Reduce caffeine, smoking, and alcohol from your diet. Studies show that going “cold turkey” can also cause insomnia, so ease yourself off the stimulants slowly.

You don’t have to quit caffeine or alcohol if used responsibly. Just drink it way before going to bed and do so with moderation.

If you are a smoker, stop. If you aren’t ready to quit, reduce your smoking habit drastically to improve your sleep and overall health. Also, quit smoking a few hours before bed, as timing is also important to sleep disruption.

5. Poor Sleep Environment

Where you sleep is as important as when you sleep. Temperature, sounds, and light all affect your dozability. If one is off, you could be counting sheep instead of getting zzzzs.
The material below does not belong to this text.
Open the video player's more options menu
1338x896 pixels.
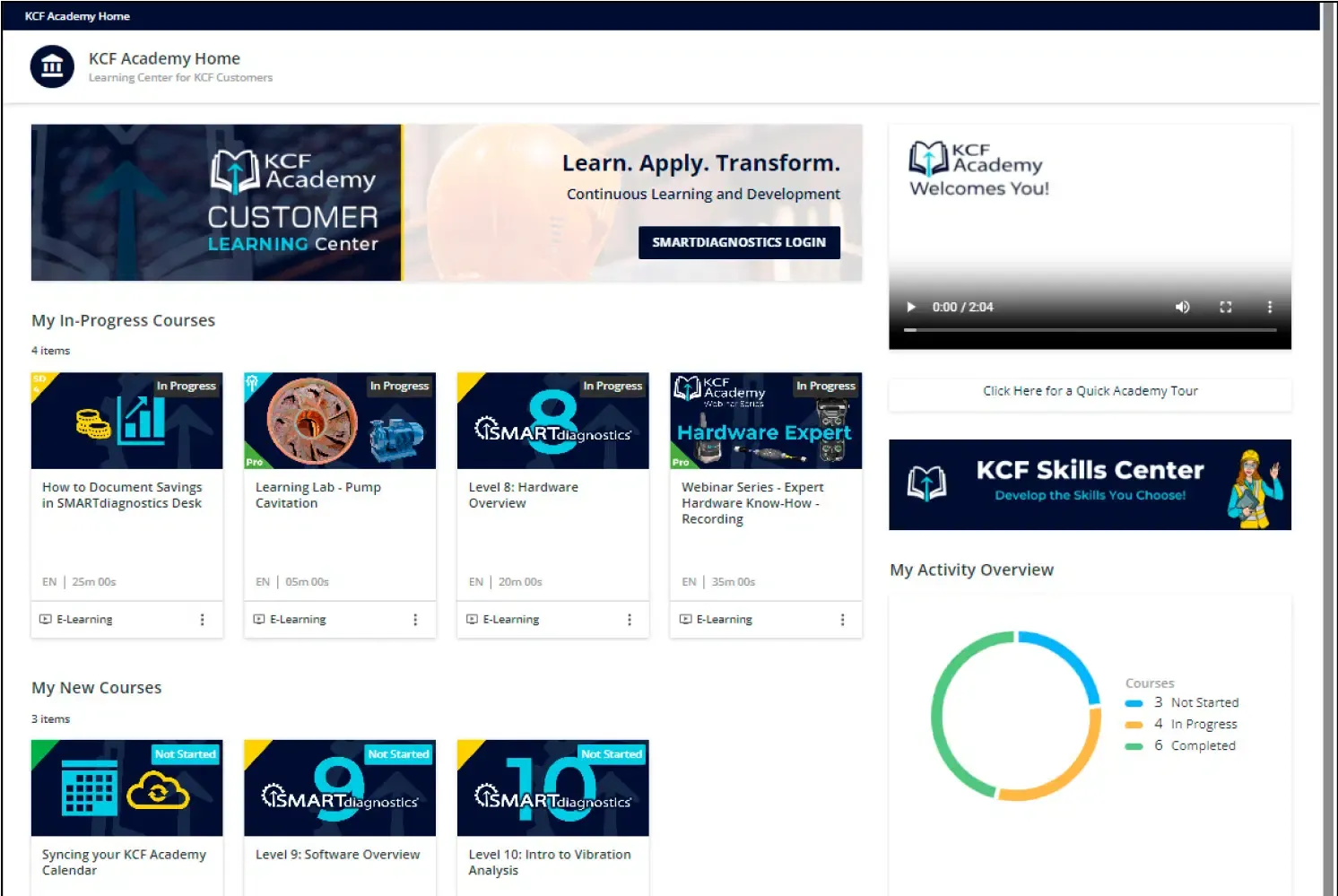pyautogui.click(x=1269, y=307)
If you keep your home too warm, you could be unwittingly being causing your insomnia. In fact, drops in body temperature prompt drowsiness. Sound is also a factor in creating a peaceful sleeping environment. Noises can rouse you from a peaceful sleep. Things are simple as pets and appliances can distract you from sleep or disturb you during it. Storms and traffic, things that are difficult to control, can also affect your ability to fall and stay asleep. We are most likely to be awakened by sound during Stage 2 of sleep which is a non-REM cycle we spend the greatest amount of the night in. Losing REM sleep makes us irritable and foggy during the day.
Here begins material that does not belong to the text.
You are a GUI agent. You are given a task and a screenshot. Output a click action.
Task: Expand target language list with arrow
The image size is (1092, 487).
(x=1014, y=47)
Light is perhaps the most profound environmental factor that affects sleep. Before electricity, our bodies naturally went to sleep close to sundown and then awoke according to the sunrise. In a new technological age where we live by manufactured, unnatural light, our bodies’ natural rhythms are compromised.

What to do:

Temperature is crucial for optimal sleep. The ideal temperature for sleep is between 60 – 68 degrees. In fact, “Fresh air can have a cooling effect, and we know that a cool bedroom environment is a key to getting a good night’s sleep,” according to Natalie Dautovich, Ph.D., an environmental scholar at the National Sleep Foundation. If you can safely, and the weather is right, open your window to benefit from Mother Nature at her best.

Control nighttime sounds with gadgets like white noise machines, fans, and humidifiers. Minimize inside noises by turning off ice machines on the fridge before bed, avoid running appliances, and put your smartphone on Do Not Disturb (DND). Most of all, if your partner snores, consider some noise canceling earbuds to get sleep (and save your relationship!).

Finally, moderate light by purchasing black-out curtains for your bedroom to ensure that no light gets in until you are ready for it. Also, stop sleeping with your smartphone, tablet or laptop nearby. During the night updates and text messages can light up your phone even with DND is on, causing you to wake up and disrupt your sleep cycle.

Conclusion

You don’t need to suffer from insomnia. Long, restless nights can be a thing of the past if you control your environment and practice healthy behaviors. Some people find that a sleep diary is useful to track their day and sleep. You can also use a Fitbit or similar activity, and sleep tracking devises to help analyze what you did right on days you don’t suffer from insomnia.

Sleep is one of the fundamental needs of our bodies, like air, water, activity, and nourishment. It is the battery from which we get our energy. Be sure to charge yours well.